- YOUR GOAL
Substitute "How can I carry out" for every occurrence of "How do I perform" in the records below, and return all of them otherwise unchanged.

[Start EXTRACTED ENTRIES]

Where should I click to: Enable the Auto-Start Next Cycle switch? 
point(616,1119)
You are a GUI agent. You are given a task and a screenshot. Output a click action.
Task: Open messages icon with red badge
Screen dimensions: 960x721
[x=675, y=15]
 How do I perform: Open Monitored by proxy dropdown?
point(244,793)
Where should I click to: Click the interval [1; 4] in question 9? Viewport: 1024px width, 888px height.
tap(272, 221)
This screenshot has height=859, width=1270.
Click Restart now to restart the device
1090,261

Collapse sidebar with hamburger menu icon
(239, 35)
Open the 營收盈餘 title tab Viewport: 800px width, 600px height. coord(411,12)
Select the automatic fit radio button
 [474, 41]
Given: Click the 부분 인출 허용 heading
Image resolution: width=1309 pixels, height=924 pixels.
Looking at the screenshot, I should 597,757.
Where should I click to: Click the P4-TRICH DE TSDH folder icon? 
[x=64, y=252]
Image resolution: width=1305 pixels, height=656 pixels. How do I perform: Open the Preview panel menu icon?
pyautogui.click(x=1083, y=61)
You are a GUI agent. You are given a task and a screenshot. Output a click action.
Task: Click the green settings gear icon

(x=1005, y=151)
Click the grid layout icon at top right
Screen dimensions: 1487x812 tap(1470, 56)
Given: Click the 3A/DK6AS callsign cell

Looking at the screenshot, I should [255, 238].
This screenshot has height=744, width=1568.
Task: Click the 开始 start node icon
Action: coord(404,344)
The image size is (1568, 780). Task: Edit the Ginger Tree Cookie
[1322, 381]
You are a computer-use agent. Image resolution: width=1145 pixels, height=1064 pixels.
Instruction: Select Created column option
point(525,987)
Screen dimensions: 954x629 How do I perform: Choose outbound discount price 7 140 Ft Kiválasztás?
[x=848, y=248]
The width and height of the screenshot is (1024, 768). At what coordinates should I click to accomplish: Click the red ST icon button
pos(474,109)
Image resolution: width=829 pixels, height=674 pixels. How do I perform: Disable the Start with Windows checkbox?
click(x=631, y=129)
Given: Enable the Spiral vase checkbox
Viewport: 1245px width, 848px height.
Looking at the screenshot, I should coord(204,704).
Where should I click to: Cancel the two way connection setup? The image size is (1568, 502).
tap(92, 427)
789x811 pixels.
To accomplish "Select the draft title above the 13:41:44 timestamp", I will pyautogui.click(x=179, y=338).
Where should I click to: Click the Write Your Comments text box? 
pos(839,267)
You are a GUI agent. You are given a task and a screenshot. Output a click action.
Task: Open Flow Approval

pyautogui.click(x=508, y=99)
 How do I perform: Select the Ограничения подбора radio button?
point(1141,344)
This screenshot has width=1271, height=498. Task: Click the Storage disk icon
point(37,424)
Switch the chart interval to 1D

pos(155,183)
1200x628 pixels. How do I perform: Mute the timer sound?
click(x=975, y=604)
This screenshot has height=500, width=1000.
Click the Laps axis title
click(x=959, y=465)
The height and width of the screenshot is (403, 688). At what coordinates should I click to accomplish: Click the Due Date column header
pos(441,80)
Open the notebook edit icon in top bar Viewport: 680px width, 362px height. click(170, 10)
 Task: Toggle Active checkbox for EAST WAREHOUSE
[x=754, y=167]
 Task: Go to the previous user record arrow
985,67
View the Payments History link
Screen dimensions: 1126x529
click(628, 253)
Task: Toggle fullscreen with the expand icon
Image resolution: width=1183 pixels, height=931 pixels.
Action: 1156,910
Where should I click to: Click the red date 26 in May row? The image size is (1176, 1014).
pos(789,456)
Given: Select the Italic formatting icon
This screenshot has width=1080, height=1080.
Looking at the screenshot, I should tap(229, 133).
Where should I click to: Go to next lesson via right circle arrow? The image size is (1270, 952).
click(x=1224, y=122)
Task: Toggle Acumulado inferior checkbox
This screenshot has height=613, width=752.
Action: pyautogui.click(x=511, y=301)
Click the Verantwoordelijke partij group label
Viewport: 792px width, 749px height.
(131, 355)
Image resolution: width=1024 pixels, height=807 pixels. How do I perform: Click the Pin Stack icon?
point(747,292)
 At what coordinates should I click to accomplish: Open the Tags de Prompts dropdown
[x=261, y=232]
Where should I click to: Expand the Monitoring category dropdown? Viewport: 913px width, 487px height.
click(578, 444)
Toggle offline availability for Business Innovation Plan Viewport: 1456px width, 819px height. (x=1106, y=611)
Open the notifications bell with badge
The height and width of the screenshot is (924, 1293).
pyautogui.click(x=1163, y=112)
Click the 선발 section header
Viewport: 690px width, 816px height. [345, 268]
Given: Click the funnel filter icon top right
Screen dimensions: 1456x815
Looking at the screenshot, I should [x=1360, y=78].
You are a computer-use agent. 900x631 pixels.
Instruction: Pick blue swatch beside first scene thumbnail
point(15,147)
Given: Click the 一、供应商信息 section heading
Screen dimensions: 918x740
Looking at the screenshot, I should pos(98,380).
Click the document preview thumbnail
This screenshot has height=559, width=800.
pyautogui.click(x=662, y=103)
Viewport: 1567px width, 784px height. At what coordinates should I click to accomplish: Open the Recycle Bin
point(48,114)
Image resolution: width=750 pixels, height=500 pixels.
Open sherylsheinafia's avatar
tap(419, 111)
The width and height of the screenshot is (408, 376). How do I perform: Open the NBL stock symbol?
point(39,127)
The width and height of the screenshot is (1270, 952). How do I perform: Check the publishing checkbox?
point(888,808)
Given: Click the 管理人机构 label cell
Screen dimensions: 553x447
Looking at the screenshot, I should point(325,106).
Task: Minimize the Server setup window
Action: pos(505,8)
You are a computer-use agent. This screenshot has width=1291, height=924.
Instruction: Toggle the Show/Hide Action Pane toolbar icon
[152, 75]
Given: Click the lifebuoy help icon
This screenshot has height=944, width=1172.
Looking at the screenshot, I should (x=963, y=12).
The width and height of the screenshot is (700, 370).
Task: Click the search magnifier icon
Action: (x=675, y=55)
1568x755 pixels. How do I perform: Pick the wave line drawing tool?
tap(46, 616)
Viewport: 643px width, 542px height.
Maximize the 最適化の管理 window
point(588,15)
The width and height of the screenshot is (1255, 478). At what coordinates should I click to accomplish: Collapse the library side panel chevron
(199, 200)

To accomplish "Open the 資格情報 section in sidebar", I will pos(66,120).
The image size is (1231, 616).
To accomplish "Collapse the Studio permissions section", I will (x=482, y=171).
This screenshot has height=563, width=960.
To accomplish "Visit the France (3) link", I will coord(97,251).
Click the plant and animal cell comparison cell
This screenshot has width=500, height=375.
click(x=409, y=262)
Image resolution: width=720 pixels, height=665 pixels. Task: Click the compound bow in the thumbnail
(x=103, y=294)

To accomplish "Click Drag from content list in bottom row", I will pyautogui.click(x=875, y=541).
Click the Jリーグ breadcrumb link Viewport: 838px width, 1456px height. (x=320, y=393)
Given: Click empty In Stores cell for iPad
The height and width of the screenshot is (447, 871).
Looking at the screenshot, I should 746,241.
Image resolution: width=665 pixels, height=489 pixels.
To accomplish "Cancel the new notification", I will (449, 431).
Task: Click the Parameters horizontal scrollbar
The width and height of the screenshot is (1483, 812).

[End EXTRACTED ENTRIES]

- TASK ANSWER
Where should I click to: Enable the Auto-Start Next Cycle switch? 
point(616,1119)
You are a GUI agent. You are given a task and a screenshot. Output a click action.
Task: Open messages icon with red badge
Screen dimensions: 960x721
[x=675, y=15]
 How can I carry out: Open Monitored by proxy dropdown?
point(244,793)
Where should I click to: Click the interval [1; 4] in question 9? Viewport: 1024px width, 888px height.
tap(272, 221)
This screenshot has height=859, width=1270.
Click Restart now to restart the device
1090,261

Collapse sidebar with hamburger menu icon
(239, 35)
Open the 營收盈餘 title tab Viewport: 800px width, 600px height. coord(411,12)
Select the automatic fit radio button
 [474, 41]
Given: Click the 부분 인출 허용 heading
Image resolution: width=1309 pixels, height=924 pixels.
Looking at the screenshot, I should 597,757.
Where should I click to: Click the P4-TRICH DE TSDH folder icon? 
[x=64, y=252]
Image resolution: width=1305 pixels, height=656 pixels. How can I carry out: Open the Preview panel menu icon?
pyautogui.click(x=1083, y=61)
You are a GUI agent. You are given a task and a screenshot. Output a click action.
Task: Click the green settings gear icon

(x=1005, y=151)
Click the grid layout icon at top right
Screen dimensions: 1487x812 tap(1470, 56)
Given: Click the 3A/DK6AS callsign cell

Looking at the screenshot, I should [255, 238].
This screenshot has height=744, width=1568.
Task: Click the 开始 start node icon
Action: coord(404,344)
The image size is (1568, 780). Task: Edit the Ginger Tree Cookie
[1322, 381]
You are a computer-use agent. Image resolution: width=1145 pixels, height=1064 pixels.
Instruction: Select Created column option
point(525,987)
Screen dimensions: 954x629 How can I carry out: Choose outbound discount price 7 140 Ft Kiválasztás?
[x=848, y=248]
The width and height of the screenshot is (1024, 768). At what coordinates should I click to accomplish: Click the red ST icon button
pos(474,109)
Image resolution: width=829 pixels, height=674 pixels. How can I carry out: Disable the Start with Windows checkbox?
click(x=631, y=129)
Given: Enable the Spiral vase checkbox
Viewport: 1245px width, 848px height.
Looking at the screenshot, I should coord(204,704).
Where should I click to: Cancel the two way connection setup? The image size is (1568, 502).
tap(92, 427)
789x811 pixels.
To accomplish "Select the draft title above the 13:41:44 timestamp", I will pyautogui.click(x=179, y=338).
Where should I click to: Click the Write Your Comments text box? 
pos(839,267)
You are a GUI agent. You are given a task and a screenshot. Output a click action.
Task: Open Flow Approval

pyautogui.click(x=508, y=99)
 How can I carry out: Select the Ограничения подбора radio button?
point(1141,344)
This screenshot has width=1271, height=498. Task: Click the Storage disk icon
point(37,424)
Switch the chart interval to 1D

pos(155,183)
1200x628 pixels. How can I carry out: Mute the timer sound?
click(x=975, y=604)
This screenshot has height=500, width=1000.
Click the Laps axis title
click(x=959, y=465)
The height and width of the screenshot is (403, 688). At what coordinates should I click to accomplish: Click the Due Date column header
pos(441,80)
Open the notebook edit icon in top bar Viewport: 680px width, 362px height. click(170, 10)
 Task: Toggle Active checkbox for EAST WAREHOUSE
[x=754, y=167]
 Task: Go to the previous user record arrow
985,67
View the Payments History link
Screen dimensions: 1126x529
click(628, 253)
Task: Toggle fullscreen with the expand icon
Image resolution: width=1183 pixels, height=931 pixels.
Action: 1156,910
Where should I click to: Click the red date 26 in May row? The image size is (1176, 1014).
pos(789,456)
Given: Select the Italic formatting icon
This screenshot has width=1080, height=1080.
Looking at the screenshot, I should tap(229, 133).
Where should I click to: Go to next lesson via right circle arrow? The image size is (1270, 952).
click(x=1224, y=122)
Task: Toggle Acumulado inferior checkbox
This screenshot has height=613, width=752.
Action: pyautogui.click(x=511, y=301)
Click the Verantwoordelijke partij group label
Viewport: 792px width, 749px height.
(131, 355)
Image resolution: width=1024 pixels, height=807 pixels. How can I carry out: Click the Pin Stack icon?
point(747,292)
 At what coordinates should I click to accomplish: Open the Tags de Prompts dropdown
[x=261, y=232]
Where should I click to: Expand the Monitoring category dropdown? Viewport: 913px width, 487px height.
click(578, 444)
Toggle offline availability for Business Innovation Plan Viewport: 1456px width, 819px height. (x=1106, y=611)
Open the notifications bell with badge
The height and width of the screenshot is (924, 1293).
pyautogui.click(x=1163, y=112)
Click the 선발 section header
Viewport: 690px width, 816px height. [345, 268]
Given: Click the funnel filter icon top right
Screen dimensions: 1456x815
Looking at the screenshot, I should [x=1360, y=78].
You are a computer-use agent. 900x631 pixels.
Instruction: Pick blue swatch beside first scene thumbnail
point(15,147)
Given: Click the 一、供应商信息 section heading
Screen dimensions: 918x740
Looking at the screenshot, I should pos(98,380).
Click the document preview thumbnail
This screenshot has height=559, width=800.
pyautogui.click(x=662, y=103)
Viewport: 1567px width, 784px height. At what coordinates should I click to accomplish: Open the Recycle Bin
point(48,114)
Image resolution: width=750 pixels, height=500 pixels.
Open sherylsheinafia's avatar
tap(419, 111)
The width and height of the screenshot is (408, 376). How can I carry out: Open the NBL stock symbol?
point(39,127)
The width and height of the screenshot is (1270, 952). How can I carry out: Check the publishing checkbox?
point(888,808)
Given: Click the 管理人机构 label cell
Screen dimensions: 553x447
Looking at the screenshot, I should point(325,106).
Task: Minimize the Server setup window
Action: pos(505,8)
You are a computer-use agent. This screenshot has width=1291, height=924.
Instruction: Toggle the Show/Hide Action Pane toolbar icon
[152, 75]
Given: Click the lifebuoy help icon
This screenshot has height=944, width=1172.
Looking at the screenshot, I should (x=963, y=12).
The width and height of the screenshot is (700, 370).
Task: Click the search magnifier icon
Action: (x=675, y=55)
1568x755 pixels. How can I carry out: Pick the wave line drawing tool?
tap(46, 616)
Viewport: 643px width, 542px height.
Maximize the 最適化の管理 window
point(588,15)
The width and height of the screenshot is (1255, 478). At what coordinates should I click to accomplish: Collapse the library side panel chevron
(199, 200)

To accomplish "Open the 資格情報 section in sidebar", I will pos(66,120).
The image size is (1231, 616).
To accomplish "Collapse the Studio permissions section", I will (x=482, y=171).
This screenshot has height=563, width=960.
To accomplish "Visit the France (3) link", I will coord(97,251).
Click the plant and animal cell comparison cell
This screenshot has width=500, height=375.
click(x=409, y=262)
Image resolution: width=720 pixels, height=665 pixels. Task: Click the compound bow in the thumbnail
(x=103, y=294)

To accomplish "Click Drag from content list in bottom row", I will pyautogui.click(x=875, y=541).
Click the Jリーグ breadcrumb link Viewport: 838px width, 1456px height. (x=320, y=393)
Given: Click empty In Stores cell for iPad
The height and width of the screenshot is (447, 871).
Looking at the screenshot, I should 746,241.
Image resolution: width=665 pixels, height=489 pixels.
To accomplish "Cancel the new notification", I will (449, 431).
Task: Click the Parameters horizontal scrollbar
The width and height of the screenshot is (1483, 812).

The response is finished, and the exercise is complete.